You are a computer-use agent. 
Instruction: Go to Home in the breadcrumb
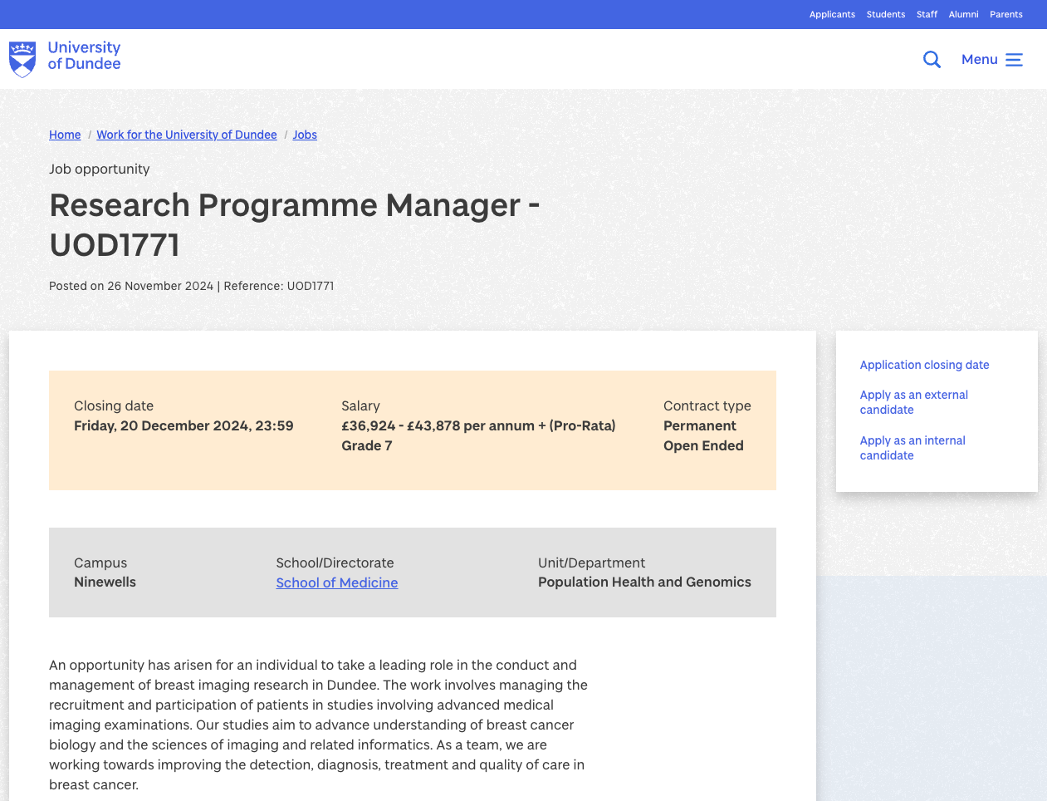65,135

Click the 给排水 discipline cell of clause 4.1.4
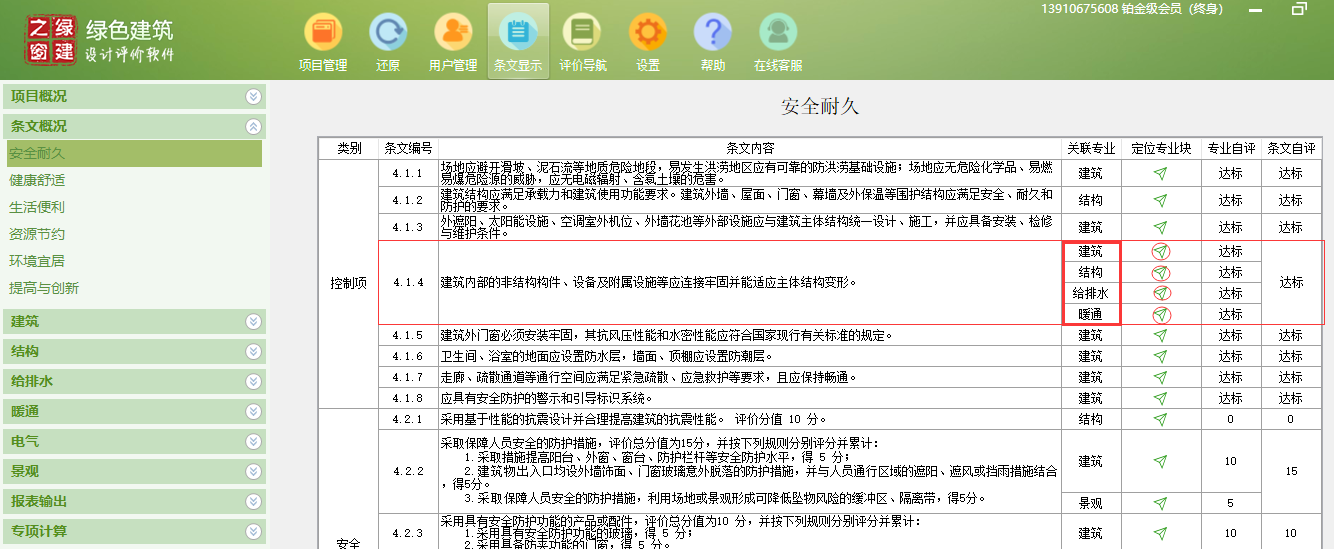pos(1090,294)
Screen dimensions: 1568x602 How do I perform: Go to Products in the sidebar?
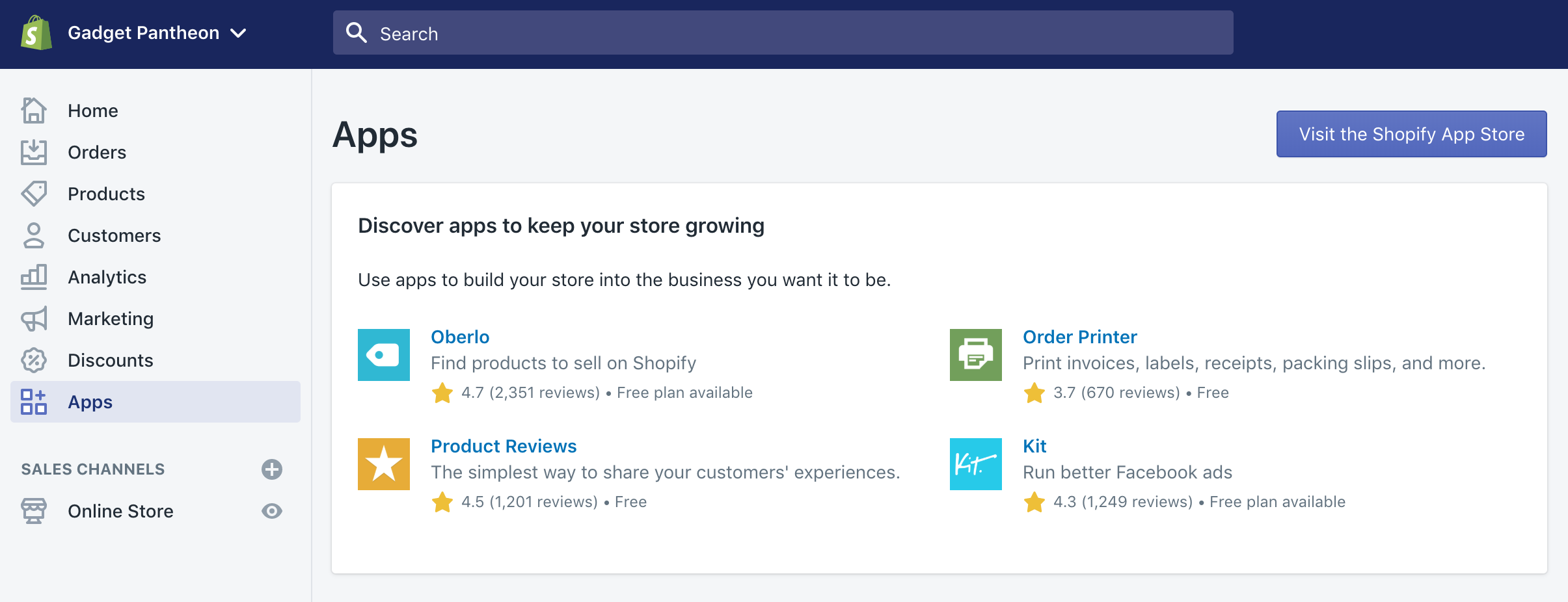point(106,194)
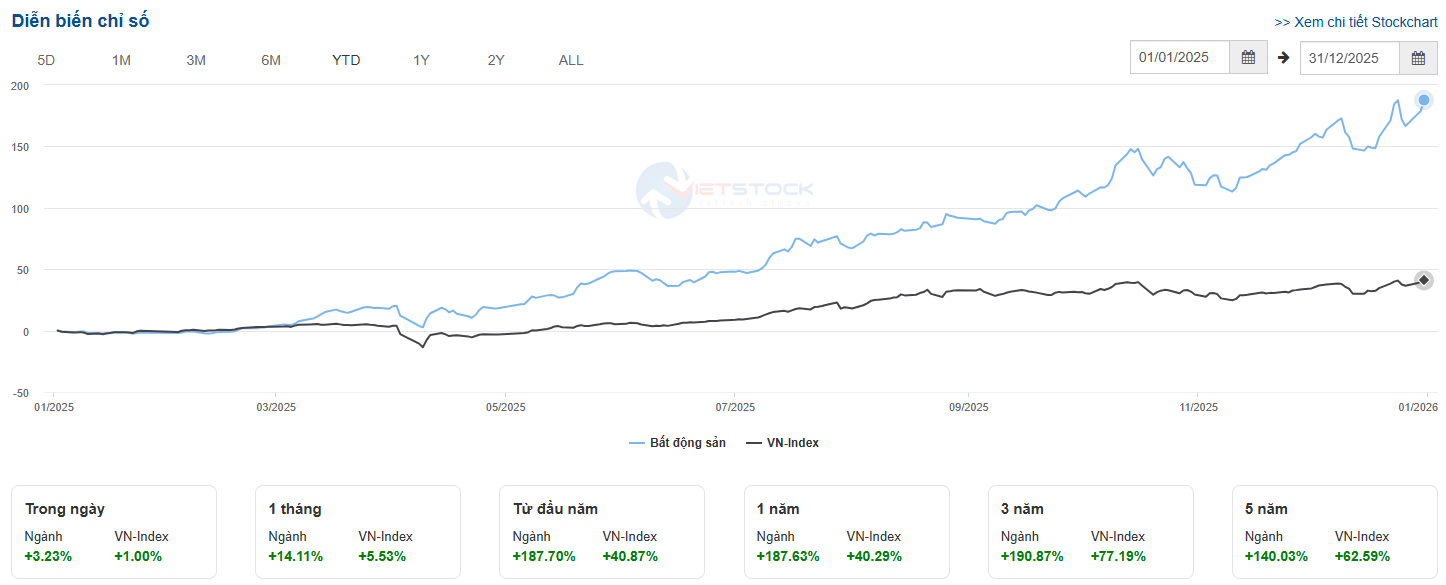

> **Exercise**: Your answer should set down the listing verbatim and leave out its images.

> **Written solution**:
You are a computer-use agent. 
Instruction: Go to Home in the breadcrumb
65,135

Click the 给排水 discipline cell of clause 4.1.4
pos(1090,294)
Screen dimensions: 1568x602 How do I perform: Go to Products in the sidebar?
point(106,194)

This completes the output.